Jenny was born and educated in Natal; a head girl of her senior school; a mother to one son (Marc 19); an avid gardener passionate about environmental sustainability, as well as her dogs, who are her constant walking companions; swimmer and scuba diver. She believes that South Africa’s future will be defined by how it treats its young citizens and so she focuses her voluntary work on children.
Tony Ehrenreich
Regional secretary, Western Cape, of the Congress of South African Trade Unions (COSATU)
Max Moyo
Head of Emerging Market Development at Allan Gray. He talks around the country on the relationship between money and identity from the African perspective. Has been in position for 4 years – previously Sales Director of Charter Life: prior to that Deputy GM at Discovery Health and Regional GM at Sanlam Life. Originally from Zimbabwe he came to SA as a young missionary for 7th day Adventist Church then moved into the Business world. His career started with Old Mutual, he then became Marketing Manager at BP, followed by E-Plan at Std Bank and from there moved to Sanlam.

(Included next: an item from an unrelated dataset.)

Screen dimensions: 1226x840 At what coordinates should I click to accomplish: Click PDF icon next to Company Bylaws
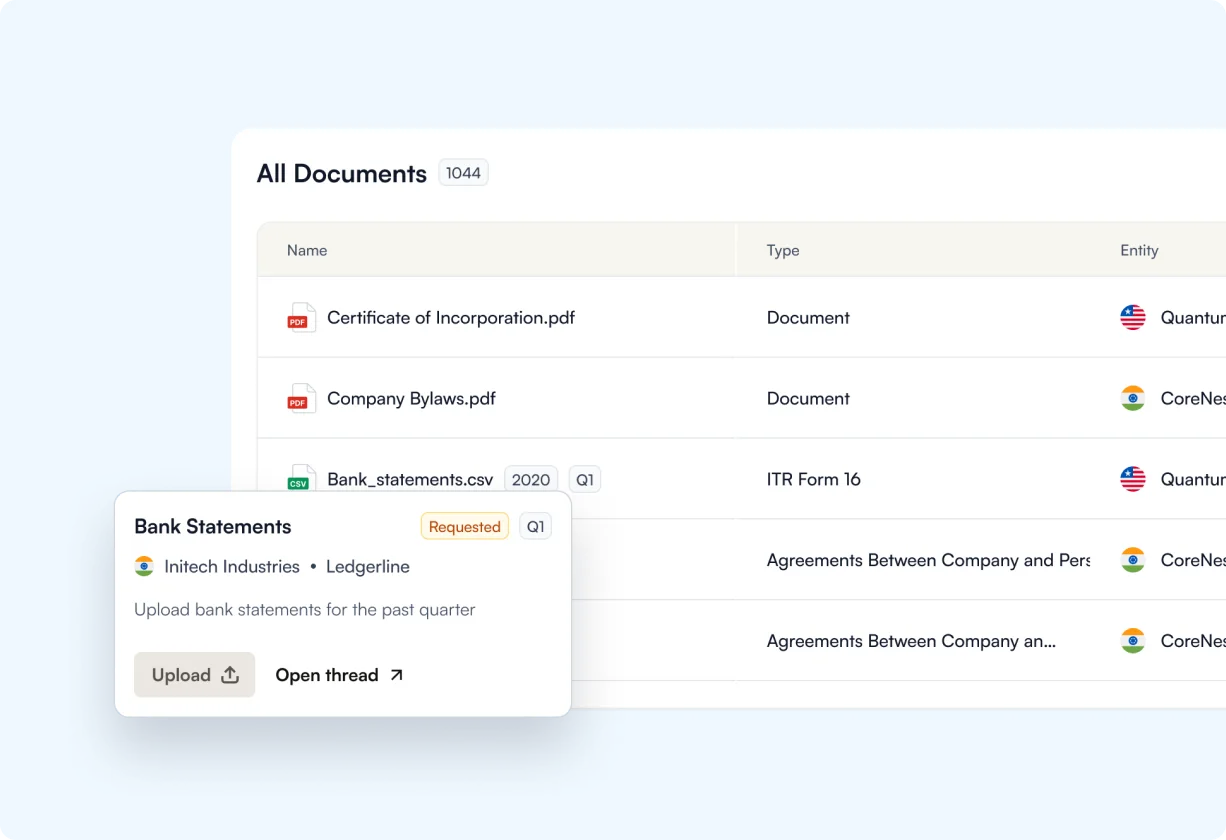pyautogui.click(x=301, y=399)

Max describes himself thus: “I am a public speaker and coach focussing on personal Identity, igniting your potential and the relationship between identity and wealth.
Who you are determines what you do with your life, and what you do with your money. When you find yourself unable to make meet your bills at the end of the month, your problem is not money; its identity.
A fool and his money are soon parted. Foolishness is not in the mind but in the heart.
If you do not know who you are you will look for identity in position or possession. When you know who you are, you know your talents and capabilities and therefore are in a position to ignite your full potential.
Through the Allan Gray Circle of Friends I speak to thousands of people across South Africa on Investments and investing. I think Timothy Maurice Webster captures the essence of who I am and what I do: Meet Max Moyo of Allan Gray. Max is a 'Wealth Catalyst' who focuses on helping individuals secure their futures by understanding their identity and its relationship with their finances. He is a thought leader at seeking African principles to drive investment models and economic frameworks.